GOP Aims to Outflank Dems on Economic Populism

Democrats need to hurry up and embrace their populist wing.
I've sparred at times with New America think-tanker Michael Lind, but that doesn't mean we don't agree often. His article today in the Daily Beast is an example of such agreement, as I think he really nails the political danger of this moment for Democrats:

First they came for the bankers. Then they came for the CEOs. Then they came for the liberals. That might be the epitaph of the Democratic Party, if Democrats cannot learn to surf the tsunami of populism created by the economic earthquake...

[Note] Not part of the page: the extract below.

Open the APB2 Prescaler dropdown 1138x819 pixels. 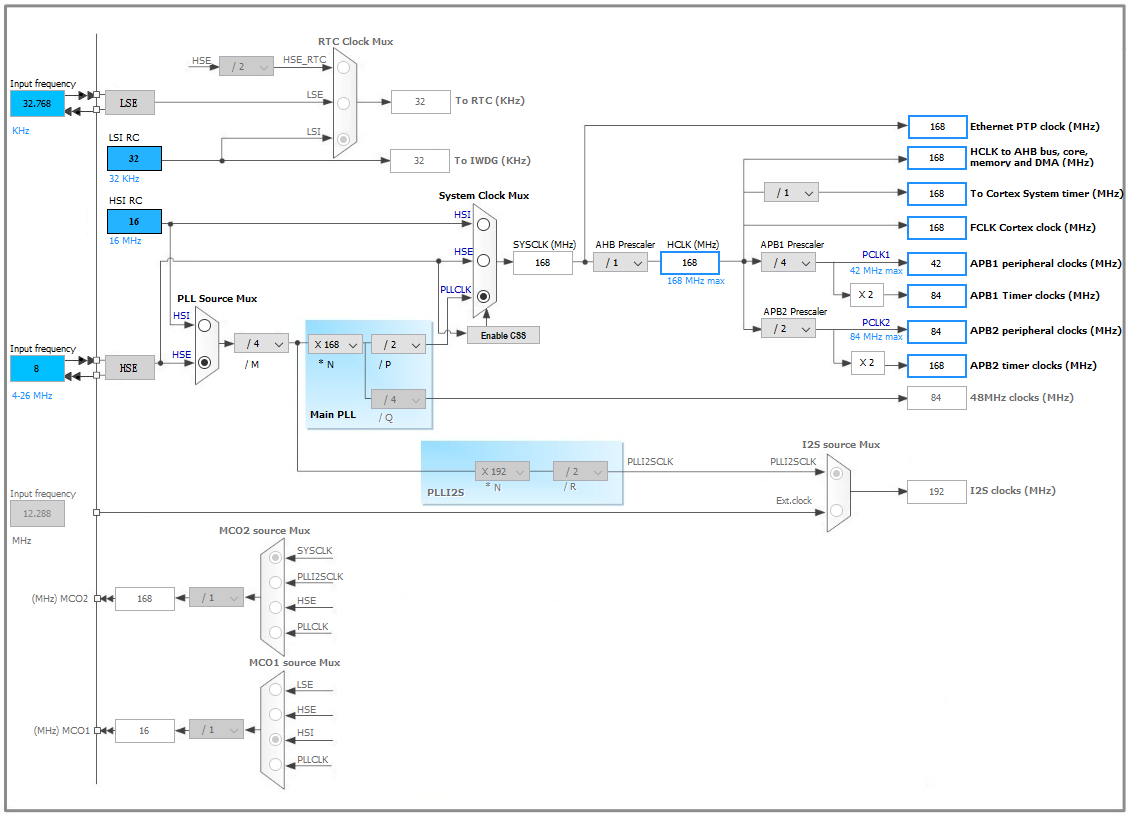pos(788,328)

The Obama administration has seemed more concerned with reassuring Wall Street that it will be protected against Main Street hotheads than in disciplining Wall Street on behalf of Main Street Americans who have lost jobs, homes, and savings. First Obama appointed an economic team dominated by Robert Rubin proteges, like Timothy Geithner, who were considered safe by the Street. Then Geithner put forth a plan which many economists warn might force the public to pay too much for toxic assets held by the banks...

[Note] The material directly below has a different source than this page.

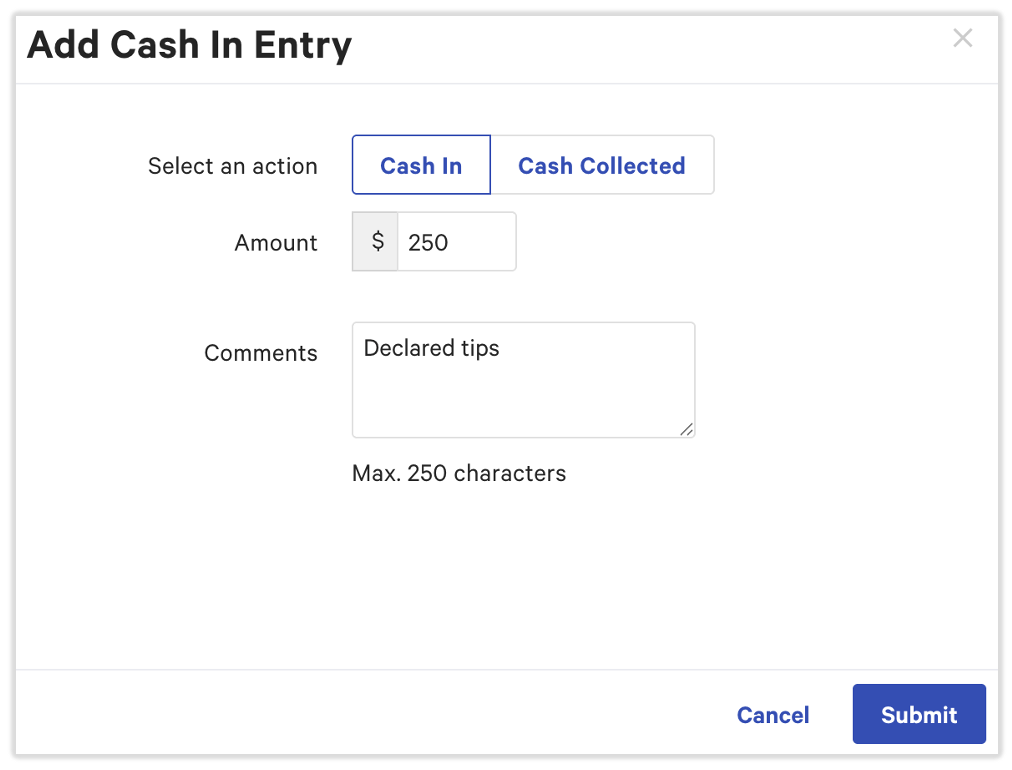Submit the cash in entry
The image size is (1012, 770).
coord(918,715)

Given the opportunity, Republicans can once again tap a reservoir of resentment, some of it justified. For a generation, the white-collar liberals who now dominate the Democratic Party have shown a remarkable ability to dress up their own economic interests in the rhetoric of globalization and anti-racism while attacking the motives and assaulting the characters of Americans who are far less wealthy and privileged.

I think Lind uses a few too many tired cliches to make blanket characterizations of "liberals," but I also think he's onto something.